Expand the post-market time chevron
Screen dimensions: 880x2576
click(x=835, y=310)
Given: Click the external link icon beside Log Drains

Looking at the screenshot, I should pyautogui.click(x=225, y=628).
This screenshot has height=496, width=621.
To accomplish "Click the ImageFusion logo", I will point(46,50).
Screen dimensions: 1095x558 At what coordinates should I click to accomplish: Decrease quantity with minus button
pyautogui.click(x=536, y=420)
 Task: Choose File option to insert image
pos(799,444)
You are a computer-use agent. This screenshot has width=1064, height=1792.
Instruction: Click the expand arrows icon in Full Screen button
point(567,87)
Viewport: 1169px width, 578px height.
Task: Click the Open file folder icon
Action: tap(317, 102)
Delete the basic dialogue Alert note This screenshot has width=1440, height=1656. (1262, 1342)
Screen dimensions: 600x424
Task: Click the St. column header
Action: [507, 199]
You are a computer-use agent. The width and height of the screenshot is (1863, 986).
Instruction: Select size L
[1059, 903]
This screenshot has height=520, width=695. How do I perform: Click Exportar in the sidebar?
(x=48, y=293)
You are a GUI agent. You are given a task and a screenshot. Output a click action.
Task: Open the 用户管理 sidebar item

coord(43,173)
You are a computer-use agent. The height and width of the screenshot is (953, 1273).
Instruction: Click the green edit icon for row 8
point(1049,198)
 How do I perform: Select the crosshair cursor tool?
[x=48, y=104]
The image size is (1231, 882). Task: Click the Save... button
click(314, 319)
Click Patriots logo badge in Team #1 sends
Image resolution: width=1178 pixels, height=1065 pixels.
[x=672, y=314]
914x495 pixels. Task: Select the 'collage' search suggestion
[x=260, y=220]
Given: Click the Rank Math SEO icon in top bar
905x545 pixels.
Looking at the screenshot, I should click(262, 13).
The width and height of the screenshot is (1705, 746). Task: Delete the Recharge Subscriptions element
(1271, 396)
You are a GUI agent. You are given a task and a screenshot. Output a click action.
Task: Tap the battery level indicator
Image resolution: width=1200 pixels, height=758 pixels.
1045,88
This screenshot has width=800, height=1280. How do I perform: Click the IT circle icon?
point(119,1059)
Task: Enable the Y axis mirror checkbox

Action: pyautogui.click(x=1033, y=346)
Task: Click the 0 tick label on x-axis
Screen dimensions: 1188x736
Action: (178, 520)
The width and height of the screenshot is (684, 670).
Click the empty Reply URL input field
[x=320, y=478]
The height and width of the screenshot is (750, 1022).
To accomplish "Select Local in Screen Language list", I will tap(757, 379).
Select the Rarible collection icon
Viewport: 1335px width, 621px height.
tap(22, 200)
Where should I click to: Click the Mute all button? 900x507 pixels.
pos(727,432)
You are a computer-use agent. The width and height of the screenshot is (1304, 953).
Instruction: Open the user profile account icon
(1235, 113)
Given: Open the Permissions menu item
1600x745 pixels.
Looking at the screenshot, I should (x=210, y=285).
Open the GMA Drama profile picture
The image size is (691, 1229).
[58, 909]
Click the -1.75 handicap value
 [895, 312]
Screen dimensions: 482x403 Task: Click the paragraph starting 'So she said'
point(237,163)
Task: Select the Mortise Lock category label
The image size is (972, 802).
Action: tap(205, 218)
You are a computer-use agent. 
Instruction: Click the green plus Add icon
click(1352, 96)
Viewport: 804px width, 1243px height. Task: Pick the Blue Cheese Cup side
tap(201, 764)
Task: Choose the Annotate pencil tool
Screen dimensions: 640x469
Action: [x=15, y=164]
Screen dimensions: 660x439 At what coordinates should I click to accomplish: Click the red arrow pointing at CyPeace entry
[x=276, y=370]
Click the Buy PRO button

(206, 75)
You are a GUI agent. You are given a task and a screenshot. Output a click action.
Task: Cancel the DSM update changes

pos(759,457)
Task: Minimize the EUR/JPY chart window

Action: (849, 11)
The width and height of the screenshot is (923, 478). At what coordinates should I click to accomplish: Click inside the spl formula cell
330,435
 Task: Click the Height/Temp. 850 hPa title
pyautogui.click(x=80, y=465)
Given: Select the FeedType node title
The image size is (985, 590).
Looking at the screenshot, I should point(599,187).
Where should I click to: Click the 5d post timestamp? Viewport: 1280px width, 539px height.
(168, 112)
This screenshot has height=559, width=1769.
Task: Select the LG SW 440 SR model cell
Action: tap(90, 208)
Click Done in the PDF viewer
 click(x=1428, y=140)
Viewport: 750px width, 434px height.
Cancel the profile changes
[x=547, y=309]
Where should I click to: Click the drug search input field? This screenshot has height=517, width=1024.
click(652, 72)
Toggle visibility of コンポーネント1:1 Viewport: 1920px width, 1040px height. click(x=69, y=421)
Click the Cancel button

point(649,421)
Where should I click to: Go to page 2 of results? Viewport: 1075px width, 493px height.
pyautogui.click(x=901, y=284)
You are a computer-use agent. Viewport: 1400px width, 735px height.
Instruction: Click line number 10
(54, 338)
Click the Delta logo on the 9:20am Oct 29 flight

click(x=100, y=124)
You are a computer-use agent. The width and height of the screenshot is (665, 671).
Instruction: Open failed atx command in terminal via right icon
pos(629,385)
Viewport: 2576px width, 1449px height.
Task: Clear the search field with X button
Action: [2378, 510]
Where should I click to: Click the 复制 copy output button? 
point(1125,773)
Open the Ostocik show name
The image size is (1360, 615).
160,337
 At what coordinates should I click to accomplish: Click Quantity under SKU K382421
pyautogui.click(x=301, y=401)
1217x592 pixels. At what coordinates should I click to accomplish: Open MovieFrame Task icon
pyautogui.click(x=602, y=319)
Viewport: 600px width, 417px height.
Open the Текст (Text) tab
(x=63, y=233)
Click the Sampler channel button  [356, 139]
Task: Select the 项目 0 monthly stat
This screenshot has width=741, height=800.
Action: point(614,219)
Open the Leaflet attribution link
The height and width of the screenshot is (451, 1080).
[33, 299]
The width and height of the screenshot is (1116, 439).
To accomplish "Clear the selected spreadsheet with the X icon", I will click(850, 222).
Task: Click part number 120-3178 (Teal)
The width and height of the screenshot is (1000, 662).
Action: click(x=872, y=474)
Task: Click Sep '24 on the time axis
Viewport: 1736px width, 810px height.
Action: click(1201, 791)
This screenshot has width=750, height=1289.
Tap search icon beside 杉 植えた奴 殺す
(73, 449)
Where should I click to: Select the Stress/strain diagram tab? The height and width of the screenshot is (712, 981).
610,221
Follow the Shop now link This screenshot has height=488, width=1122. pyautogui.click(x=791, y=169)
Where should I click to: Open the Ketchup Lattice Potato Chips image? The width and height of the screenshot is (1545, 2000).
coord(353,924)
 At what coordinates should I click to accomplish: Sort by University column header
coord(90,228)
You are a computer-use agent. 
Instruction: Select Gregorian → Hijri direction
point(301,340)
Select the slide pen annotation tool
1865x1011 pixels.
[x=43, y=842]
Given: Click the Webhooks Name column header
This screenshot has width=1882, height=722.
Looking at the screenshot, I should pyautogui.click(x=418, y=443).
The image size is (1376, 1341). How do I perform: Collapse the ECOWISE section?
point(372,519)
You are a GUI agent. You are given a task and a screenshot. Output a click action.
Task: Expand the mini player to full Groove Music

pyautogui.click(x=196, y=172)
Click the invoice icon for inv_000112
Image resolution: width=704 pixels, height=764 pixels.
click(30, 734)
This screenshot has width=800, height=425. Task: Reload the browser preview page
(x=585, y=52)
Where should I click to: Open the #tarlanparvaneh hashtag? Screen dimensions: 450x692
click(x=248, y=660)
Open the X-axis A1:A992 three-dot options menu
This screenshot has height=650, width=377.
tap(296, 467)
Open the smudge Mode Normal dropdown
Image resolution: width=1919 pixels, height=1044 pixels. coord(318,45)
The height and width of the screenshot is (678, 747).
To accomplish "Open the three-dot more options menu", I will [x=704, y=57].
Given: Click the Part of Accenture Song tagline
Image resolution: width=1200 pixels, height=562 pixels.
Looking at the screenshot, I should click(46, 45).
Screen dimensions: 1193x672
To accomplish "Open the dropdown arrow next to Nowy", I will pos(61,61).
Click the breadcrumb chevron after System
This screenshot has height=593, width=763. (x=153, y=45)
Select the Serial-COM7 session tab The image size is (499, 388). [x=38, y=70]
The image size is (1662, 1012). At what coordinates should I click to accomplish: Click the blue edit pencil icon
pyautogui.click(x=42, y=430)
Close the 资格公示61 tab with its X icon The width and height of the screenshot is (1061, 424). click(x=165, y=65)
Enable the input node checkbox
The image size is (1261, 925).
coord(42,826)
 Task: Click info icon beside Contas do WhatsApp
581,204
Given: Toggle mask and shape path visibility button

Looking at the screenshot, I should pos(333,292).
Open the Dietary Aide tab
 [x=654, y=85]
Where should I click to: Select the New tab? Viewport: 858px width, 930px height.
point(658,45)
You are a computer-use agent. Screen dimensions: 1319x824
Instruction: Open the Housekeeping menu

------------------------------

# Exercise instructions
Copy out each line of the entries above that holds "label".

# Answer to the problem
Task: Click the 0 tick label on x-axis
Task: Select the Mortise Lock category label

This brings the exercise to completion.